Can you restate the lines of the entries below, word for word, from the first one through the line that includes "is (1919, 787)."?

▶ **Dataset records**:
━━━━

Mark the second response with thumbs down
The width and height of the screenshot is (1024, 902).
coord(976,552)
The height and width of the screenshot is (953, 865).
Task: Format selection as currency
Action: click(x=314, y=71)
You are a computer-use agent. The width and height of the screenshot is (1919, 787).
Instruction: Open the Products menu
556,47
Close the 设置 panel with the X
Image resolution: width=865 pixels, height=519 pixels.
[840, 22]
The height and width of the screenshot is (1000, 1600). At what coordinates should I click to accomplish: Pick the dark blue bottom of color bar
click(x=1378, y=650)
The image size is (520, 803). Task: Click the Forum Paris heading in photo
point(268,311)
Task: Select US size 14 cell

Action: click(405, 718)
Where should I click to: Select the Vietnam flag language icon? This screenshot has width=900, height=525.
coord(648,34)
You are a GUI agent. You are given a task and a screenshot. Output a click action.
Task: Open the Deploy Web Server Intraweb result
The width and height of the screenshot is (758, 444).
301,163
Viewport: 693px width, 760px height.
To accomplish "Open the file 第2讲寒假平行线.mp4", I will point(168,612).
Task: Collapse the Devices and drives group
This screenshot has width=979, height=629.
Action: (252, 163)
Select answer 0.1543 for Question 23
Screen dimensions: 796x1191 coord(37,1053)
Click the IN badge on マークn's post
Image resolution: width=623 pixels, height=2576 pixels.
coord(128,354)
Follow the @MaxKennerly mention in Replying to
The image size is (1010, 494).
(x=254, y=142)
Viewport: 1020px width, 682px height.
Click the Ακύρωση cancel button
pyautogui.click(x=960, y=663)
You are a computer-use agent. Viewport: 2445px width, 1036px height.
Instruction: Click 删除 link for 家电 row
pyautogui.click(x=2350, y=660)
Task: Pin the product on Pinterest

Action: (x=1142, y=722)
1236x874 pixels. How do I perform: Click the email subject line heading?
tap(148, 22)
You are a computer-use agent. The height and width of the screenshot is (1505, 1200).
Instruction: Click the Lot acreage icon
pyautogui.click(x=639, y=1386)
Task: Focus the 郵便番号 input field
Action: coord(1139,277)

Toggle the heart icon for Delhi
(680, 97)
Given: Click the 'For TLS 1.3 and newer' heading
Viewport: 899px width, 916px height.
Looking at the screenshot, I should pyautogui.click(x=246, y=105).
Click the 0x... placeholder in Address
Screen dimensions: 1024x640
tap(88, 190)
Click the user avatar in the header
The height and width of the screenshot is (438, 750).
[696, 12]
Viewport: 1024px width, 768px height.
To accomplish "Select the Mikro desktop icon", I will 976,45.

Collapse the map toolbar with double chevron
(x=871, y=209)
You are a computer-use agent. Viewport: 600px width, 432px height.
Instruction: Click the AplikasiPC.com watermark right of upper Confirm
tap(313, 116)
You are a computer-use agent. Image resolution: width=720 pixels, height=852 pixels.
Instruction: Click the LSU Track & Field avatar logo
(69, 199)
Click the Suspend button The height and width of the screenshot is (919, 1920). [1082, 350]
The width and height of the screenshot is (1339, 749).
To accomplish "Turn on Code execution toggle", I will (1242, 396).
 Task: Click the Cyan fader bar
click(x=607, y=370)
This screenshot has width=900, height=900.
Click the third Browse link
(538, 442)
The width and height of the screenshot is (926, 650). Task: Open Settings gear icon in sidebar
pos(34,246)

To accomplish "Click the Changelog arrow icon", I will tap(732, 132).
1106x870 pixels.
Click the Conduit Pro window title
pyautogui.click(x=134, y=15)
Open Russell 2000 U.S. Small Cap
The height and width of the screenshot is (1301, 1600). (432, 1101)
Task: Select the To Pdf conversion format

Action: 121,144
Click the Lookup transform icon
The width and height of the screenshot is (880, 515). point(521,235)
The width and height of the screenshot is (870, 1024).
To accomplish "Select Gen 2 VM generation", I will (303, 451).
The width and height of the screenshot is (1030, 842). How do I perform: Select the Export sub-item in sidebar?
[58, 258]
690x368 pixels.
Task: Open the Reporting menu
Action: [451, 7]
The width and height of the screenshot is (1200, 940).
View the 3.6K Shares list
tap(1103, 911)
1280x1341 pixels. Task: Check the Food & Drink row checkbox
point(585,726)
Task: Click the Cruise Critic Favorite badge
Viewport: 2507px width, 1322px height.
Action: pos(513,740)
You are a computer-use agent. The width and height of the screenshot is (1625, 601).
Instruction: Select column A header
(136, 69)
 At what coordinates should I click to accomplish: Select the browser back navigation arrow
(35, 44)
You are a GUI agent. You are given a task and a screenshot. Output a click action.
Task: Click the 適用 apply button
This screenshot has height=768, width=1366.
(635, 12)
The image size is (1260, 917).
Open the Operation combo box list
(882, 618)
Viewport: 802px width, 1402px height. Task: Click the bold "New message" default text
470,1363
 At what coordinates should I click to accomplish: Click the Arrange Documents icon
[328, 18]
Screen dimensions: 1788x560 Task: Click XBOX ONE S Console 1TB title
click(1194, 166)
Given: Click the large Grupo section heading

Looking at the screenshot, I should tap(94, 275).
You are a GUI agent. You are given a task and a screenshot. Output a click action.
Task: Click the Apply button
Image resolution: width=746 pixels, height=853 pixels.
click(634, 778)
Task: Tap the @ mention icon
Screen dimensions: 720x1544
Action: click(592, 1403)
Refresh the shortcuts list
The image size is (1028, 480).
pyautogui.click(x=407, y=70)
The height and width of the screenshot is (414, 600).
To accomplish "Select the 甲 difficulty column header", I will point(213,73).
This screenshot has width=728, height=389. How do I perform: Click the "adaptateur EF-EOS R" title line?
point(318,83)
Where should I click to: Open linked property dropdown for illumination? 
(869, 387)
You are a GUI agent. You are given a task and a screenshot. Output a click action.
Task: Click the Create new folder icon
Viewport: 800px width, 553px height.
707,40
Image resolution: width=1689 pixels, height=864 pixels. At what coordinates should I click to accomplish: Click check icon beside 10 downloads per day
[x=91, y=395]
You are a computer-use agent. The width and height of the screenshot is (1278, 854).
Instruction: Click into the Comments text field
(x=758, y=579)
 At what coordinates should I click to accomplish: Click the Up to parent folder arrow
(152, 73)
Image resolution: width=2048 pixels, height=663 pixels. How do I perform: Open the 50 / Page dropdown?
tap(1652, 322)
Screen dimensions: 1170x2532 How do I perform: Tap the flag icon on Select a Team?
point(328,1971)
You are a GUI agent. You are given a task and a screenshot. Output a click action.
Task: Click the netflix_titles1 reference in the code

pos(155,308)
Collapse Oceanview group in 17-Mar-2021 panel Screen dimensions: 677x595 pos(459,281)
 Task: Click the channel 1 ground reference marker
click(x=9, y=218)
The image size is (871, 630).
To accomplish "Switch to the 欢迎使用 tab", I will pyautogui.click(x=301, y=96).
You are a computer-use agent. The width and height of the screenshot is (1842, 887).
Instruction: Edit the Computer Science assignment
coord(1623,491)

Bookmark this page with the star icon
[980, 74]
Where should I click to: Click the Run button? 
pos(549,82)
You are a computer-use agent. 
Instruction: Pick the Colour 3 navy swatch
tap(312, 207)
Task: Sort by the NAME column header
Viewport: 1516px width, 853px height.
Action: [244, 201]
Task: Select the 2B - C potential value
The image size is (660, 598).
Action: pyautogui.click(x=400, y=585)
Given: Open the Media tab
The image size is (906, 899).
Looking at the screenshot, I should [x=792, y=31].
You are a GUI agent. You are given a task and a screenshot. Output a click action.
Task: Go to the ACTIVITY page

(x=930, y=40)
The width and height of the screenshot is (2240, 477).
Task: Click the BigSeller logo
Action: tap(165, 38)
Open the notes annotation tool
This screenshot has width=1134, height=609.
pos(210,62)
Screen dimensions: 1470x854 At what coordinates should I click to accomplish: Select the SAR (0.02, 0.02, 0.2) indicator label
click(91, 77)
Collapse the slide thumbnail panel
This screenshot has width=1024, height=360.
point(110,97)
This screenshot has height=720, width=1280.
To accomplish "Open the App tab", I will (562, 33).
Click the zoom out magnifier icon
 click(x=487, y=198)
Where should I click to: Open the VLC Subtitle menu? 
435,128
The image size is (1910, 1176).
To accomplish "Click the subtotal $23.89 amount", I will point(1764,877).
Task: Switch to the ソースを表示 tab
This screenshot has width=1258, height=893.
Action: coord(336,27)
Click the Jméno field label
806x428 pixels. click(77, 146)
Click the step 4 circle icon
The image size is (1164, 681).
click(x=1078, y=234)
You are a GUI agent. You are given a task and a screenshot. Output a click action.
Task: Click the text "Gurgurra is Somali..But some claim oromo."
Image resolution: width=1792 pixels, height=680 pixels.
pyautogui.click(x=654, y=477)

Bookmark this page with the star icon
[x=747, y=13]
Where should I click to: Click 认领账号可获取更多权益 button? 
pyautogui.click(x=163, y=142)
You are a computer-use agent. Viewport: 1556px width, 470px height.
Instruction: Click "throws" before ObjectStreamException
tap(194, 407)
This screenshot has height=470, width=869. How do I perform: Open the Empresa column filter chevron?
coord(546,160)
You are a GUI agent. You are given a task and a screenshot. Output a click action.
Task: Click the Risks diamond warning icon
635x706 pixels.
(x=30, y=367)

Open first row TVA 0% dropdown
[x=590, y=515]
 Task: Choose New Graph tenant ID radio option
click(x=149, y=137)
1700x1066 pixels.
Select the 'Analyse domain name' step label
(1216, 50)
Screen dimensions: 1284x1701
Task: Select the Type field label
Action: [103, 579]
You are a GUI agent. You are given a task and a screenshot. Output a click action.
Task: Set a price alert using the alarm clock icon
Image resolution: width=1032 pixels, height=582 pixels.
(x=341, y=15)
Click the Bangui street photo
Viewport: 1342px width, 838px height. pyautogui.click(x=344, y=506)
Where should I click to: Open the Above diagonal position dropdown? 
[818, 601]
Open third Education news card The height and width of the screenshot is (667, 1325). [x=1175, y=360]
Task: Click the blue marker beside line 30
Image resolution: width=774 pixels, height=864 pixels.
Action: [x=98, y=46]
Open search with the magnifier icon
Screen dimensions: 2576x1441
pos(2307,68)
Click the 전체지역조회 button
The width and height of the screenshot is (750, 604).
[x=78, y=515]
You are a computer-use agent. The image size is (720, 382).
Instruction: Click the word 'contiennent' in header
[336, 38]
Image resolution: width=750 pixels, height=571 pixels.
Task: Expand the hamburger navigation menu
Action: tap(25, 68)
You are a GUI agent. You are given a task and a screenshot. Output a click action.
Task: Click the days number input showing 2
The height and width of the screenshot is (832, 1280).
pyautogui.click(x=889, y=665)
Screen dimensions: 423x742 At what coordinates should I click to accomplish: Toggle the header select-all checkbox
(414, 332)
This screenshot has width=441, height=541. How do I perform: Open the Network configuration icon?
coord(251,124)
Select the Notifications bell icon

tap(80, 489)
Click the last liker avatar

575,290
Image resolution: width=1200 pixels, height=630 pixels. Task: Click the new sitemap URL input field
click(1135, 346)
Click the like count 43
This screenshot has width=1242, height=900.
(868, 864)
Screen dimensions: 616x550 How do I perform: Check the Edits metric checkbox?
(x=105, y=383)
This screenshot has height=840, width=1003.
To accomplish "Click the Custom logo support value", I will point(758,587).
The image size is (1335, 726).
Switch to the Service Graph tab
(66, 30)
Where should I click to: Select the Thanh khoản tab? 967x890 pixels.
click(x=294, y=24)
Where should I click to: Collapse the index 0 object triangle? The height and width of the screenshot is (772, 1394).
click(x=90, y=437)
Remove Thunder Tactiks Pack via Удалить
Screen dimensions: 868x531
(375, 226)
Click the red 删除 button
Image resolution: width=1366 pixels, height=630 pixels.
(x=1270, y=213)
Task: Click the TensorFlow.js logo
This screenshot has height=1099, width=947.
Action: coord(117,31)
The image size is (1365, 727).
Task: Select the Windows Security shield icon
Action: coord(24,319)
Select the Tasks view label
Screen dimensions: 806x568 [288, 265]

━━━━

▶ **Output for this exercise**:
Mark the second response with thumbs down
The width and height of the screenshot is (1024, 902).
coord(976,552)
The height and width of the screenshot is (953, 865).
Task: Format selection as currency
Action: click(x=314, y=71)
You are a computer-use agent. The width and height of the screenshot is (1919, 787).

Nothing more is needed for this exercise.